By special verdict, a jury found in favor of McCall on all causes of action. With respect to causes of action 1 through 7, the jury found that Escobar was acting within the course and scope of his employment with SCS. The special verdict form did not contain a question about course and scope of employment with respect to cause of action 8. Cause of action 9, for negligence, was submitted to the jury solely on a theory of negligent supervision and retention against SCS, and the jury found for McCall. The jury further found that Escobar did not act with malice, oppression, or fraud, but that one or more officers, directors, or managing agents of SCS did act with malice, oppression, or fraud. The jury also found that Escobar’s conduct was ratified but not authorized by at least one officer, director, or managing agent of SCS.

The jury awarded McCall a total of $95,250 in compensatory damages and also assessed a $25,000 civil penalty against Escobar. After a separate trial on punitive damages, the jury returned a special verdict awarding $90,000 in punitive damages against SCS.

On December 12, 2007, the court entered judgment on the special verdict. SCS timely moved for new trial and JNOV, arguing inter alia that Escobar’s sexual misconduct was not within the course and scope of his employment.

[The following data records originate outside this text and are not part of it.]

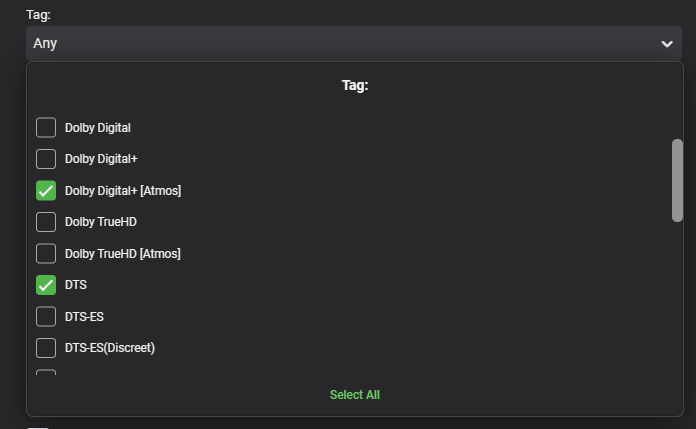Tick the Dolby Digital+ checkbox
Image resolution: width=696 pixels, height=429 pixels.
coord(46,159)
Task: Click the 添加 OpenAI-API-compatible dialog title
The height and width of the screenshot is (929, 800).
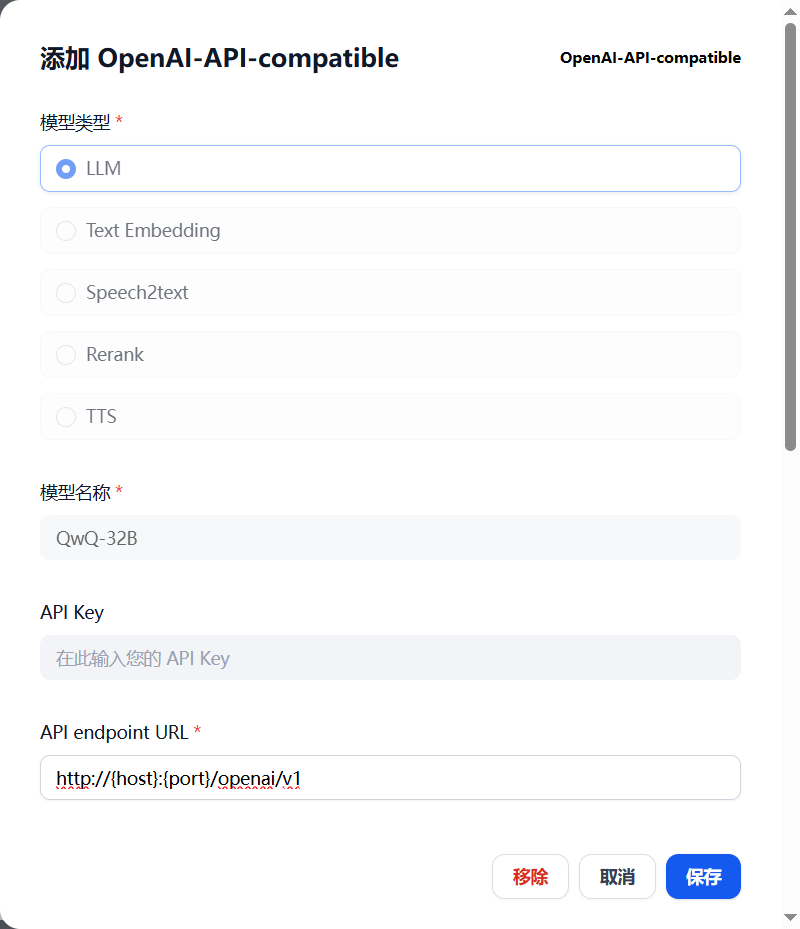Action: pyautogui.click(x=219, y=58)
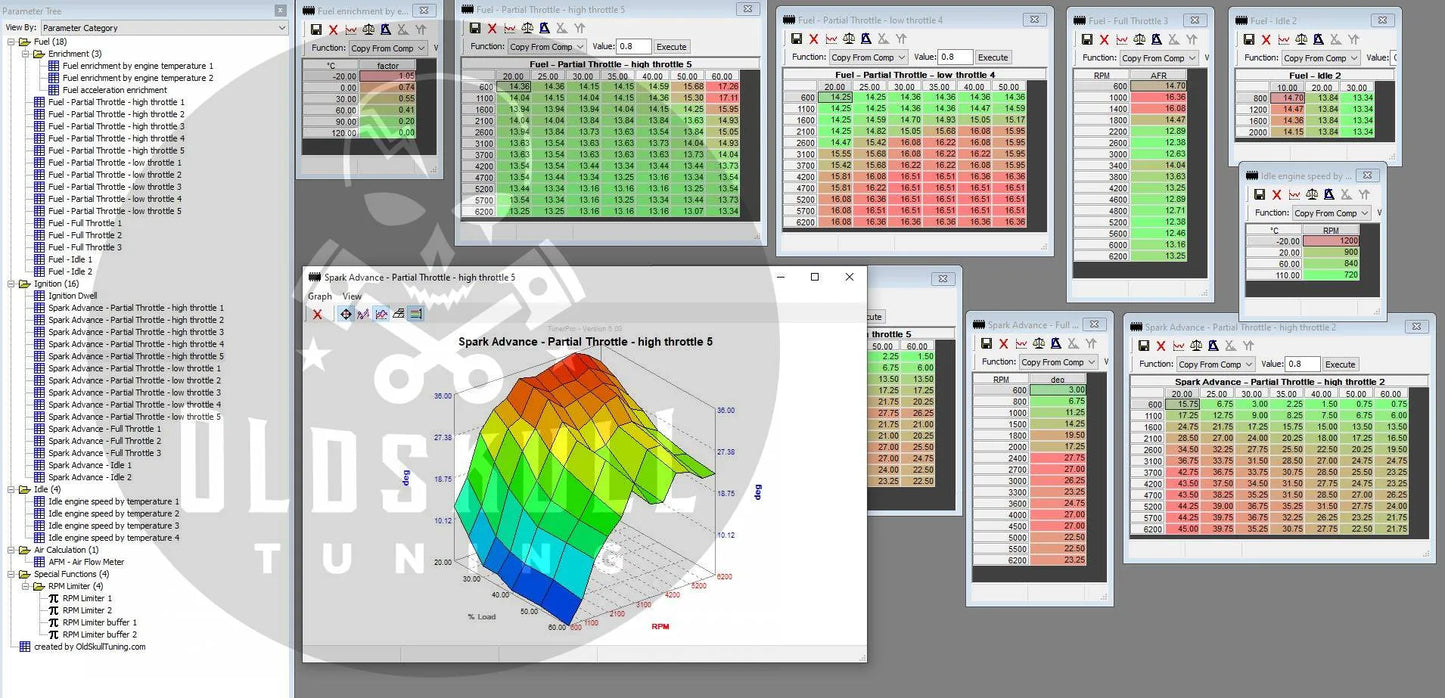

On February 8, 2008, the court entered a detailed order granting in part and denying in part SCS’s new trial and JNOV motions. The court granted JNOV on causes of action 1 through 7 on the ground that, as a matter of law, Escobar’s sexual misconduct was outside the course and scope of his employment. The court further granted JNOV on the punitive damages claim, reasoning that causes of action 1 through 7 “were the only causes of action upon which the punitive damages could have been and were based under the special verdict.” Subject to the ruling on the JNOV motion, the court also granted the motion for new trial as to the punitive damages claim on the ground that the punitive damages award was excessive because it constituted approximately 39 percent of SCS’s net worth. In all other respects the JNOV and new trial motions were denied.

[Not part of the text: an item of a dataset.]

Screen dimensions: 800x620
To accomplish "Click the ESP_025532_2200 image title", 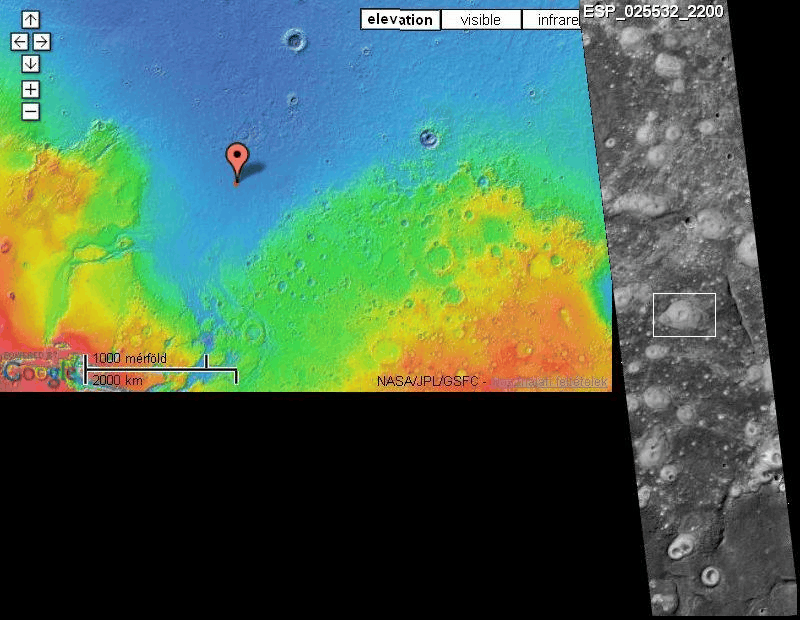I will (x=653, y=11).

After granting in part and denying in part McCall’s request for attorney fees and SCS’s motion to tax costs (the court denied McCall’s request for a fee award against SCS because the JNOV ruling had eliminated SCS’s liability under the relevant statute), the court entered an amended judgment on March 27, 2008. McCall timely appealed from the amended judgment and the rulings on the JNOV, new trial, and attorney fees motions. SCS filed a protective cross-appeal, seeking to challenge the original judgment in the event that the rulings on the JNOV and new trial motions were reversed.

STANDARD OF REVIEW

On review of an order granting a motion for JNOV, we determine whether the verdict was supported by substantial evidence and free from prejudicial legal error; if it was, then the motion was erroneously granted and we must reverse. (Begnal v. Canfield & Associates, Inc. (2000) 78 Cal.App.4th 66, 72-73; Trujillo v. North County Transit Dist. (1998) 63 Cal.App.4th 280, 284.) In general, we review the trial court’s conclusions of law de novo, and we review findings of fact under the substantial evidence standard. (Crocker National Bank v. City and County of San Francisco (1989) 49 Cal.3d 881, 888.)

DISCUSSION

I. Course and Scope of Employment

McCall argues that the trial court erred by concluding that as a matter of law Escobar’s sexual misconduct was outside the course and scope of his employment. We disagree.

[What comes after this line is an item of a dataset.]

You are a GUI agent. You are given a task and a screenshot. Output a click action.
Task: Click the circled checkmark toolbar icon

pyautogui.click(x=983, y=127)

The trial court relied on two cases, Farmers Ins. Group v. County of Santa Clara (1995) 11 Cal.4th 992 (Farmers), and John Y. v. Chaparral Treatment Center, Inc. (2002) 101 Cal.App.4th 565 (John Y.). In Farmers, the Supreme Court stated that “an employer may be subject to vicarious liability for injuries caused by an employee’s tortious actions resulting or arising from pursuit of the employer’s interests. [Citations.]” (Farmers, supra, 11 Cal.4th at p. 1005.) But the court added that “vicarious liability is deemed inappropriate where the misconduct does not arise from the conduct of the employer’s enterprise but instead arises out of a personal dispute [citation], or is the result of a personal compulsion [citation]. In such cases, the risks are engendered by events unrelated to the employment, so the mere fact that an employee has an opportunity to abuse facilities or authority necessary to the performance of his or her duties does not render the employer vicariously liable. [Citation.]” (Id. at p. 1006.) The court went on to survey “several decisions [that] have addressed whether an employee’s sexual misconduct directed toward a third party is within the scope of employment for respondeat superior purposes” and stated that “[t]hose cases hold that, except where sexual misconduct by on-duty police officers against members of the public is involved [citations], the employer is not vicariously liable to the third party for such misconduct [citations].” (Id. at pp. 1006-1007.) The court also quoted one of its prior opinions as holding that “‘the connection between the authority conferred on teachers to carry out their instructional duties and the abuse of that authority to indulge in personal, sexual misconduct is simply too attenuated to deem a sexual assault as falling within the range of risks allocable to a teacher’s employer.’” (Id. at p. 1007, quoting John R. v. Oakland Unified School Dist. (1989) 48 Cal.3d 438, 452.)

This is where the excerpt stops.